For starters, it seems to be the case that few, superficial muscles are the ones that can be safely operated on using SPML, meaning that other ones that are located more medially will not be interfered with. However, since the causation of spasticity is not entirely dependent on muscle location, this limitation of the procedure is rather significant in terms of treatment effectiveness. Furthermore, due to it being a keyhole surgery, the surgeon does not directly see what is being cut at any given moment, which is a prominent risk factor for the causation of complications and the limitation of surgery effectiveness too. This is different from conventional open surgery, where the medical personnel has direct visual access to the site of the operation; this is the case with well-known procedures like gastrocnemius release and Achilles’ tendon release. Sadly, to our knowledge, there are no studies that compare these two methods to each other.


As for the evidence that SPML works, the most important studies that speak in favour of it are done without any control groups, which unfortunately makes them unreliable, because medical professionals cannot know whether the effects observed in these studies are due to the procedure itself or miscellaneous independent variables& environmental factors. Also, the articles in question don’t seem to be peer-reviewed, which is another strong blow to their credibility, at least until they are properly reviewed by other medical researchers. Even within the framework of the articles themselves, though, effectiveness of treatment does not seem to be too high. This is evidenced by the fact that, in one study, children manifest no gait improvement and only certain quality of life indicators are improved, such as the socio-emotional aspect of life with CP; while in another study, 10% of the patients needed the surgery to be performed again and a few individuals eventually did need inpatient care afterwards.
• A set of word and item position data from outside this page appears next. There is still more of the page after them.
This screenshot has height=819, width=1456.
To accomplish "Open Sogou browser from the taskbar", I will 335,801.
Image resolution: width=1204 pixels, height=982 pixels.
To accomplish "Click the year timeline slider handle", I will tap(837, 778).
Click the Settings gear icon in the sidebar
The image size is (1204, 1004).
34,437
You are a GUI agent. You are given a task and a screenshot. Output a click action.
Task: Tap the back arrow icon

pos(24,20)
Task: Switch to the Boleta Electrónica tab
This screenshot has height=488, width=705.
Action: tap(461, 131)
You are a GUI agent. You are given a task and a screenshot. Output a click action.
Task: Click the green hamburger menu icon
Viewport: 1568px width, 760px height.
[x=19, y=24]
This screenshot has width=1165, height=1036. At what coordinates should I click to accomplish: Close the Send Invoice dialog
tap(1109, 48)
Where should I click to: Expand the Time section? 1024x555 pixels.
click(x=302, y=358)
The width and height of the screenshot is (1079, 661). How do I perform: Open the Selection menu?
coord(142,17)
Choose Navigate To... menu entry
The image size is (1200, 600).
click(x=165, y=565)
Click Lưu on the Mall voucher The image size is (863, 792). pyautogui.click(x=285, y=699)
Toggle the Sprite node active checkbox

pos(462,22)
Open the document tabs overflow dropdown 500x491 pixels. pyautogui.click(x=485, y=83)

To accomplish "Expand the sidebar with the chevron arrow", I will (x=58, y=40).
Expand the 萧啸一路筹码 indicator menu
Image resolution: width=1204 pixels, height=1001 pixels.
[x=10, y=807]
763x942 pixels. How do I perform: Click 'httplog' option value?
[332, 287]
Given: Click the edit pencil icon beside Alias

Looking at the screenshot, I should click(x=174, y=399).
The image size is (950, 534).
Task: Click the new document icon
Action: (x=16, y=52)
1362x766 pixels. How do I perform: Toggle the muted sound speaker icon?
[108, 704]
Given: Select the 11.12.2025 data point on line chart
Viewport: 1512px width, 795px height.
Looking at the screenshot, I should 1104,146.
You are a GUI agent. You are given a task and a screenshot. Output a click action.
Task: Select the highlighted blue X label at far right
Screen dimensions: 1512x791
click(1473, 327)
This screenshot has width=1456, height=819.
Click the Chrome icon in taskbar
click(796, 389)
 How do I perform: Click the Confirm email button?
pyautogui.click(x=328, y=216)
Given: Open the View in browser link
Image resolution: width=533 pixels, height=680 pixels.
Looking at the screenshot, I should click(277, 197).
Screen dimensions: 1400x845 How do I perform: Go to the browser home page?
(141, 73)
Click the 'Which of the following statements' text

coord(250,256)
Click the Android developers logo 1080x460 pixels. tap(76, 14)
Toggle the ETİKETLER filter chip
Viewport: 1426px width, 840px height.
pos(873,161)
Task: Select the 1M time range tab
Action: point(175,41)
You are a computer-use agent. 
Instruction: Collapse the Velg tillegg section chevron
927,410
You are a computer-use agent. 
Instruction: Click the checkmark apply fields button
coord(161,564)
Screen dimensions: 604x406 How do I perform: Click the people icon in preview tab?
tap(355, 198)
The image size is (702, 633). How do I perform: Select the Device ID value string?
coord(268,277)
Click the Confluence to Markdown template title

In conclusion, for the reasons of a lack of studies comparing SPML to well-established surgical treatments of CP, little evidence in favour of its beneficial effects on child patients, the methodological inadequacy of the studies available on the matter, and concerns over the safety of the procedure, we cannot recommend this procedure to our patients before the evidence rolls in favour of it, let alone without exhausting all other options for them, including SDR and other treatments that are known to help CP children today.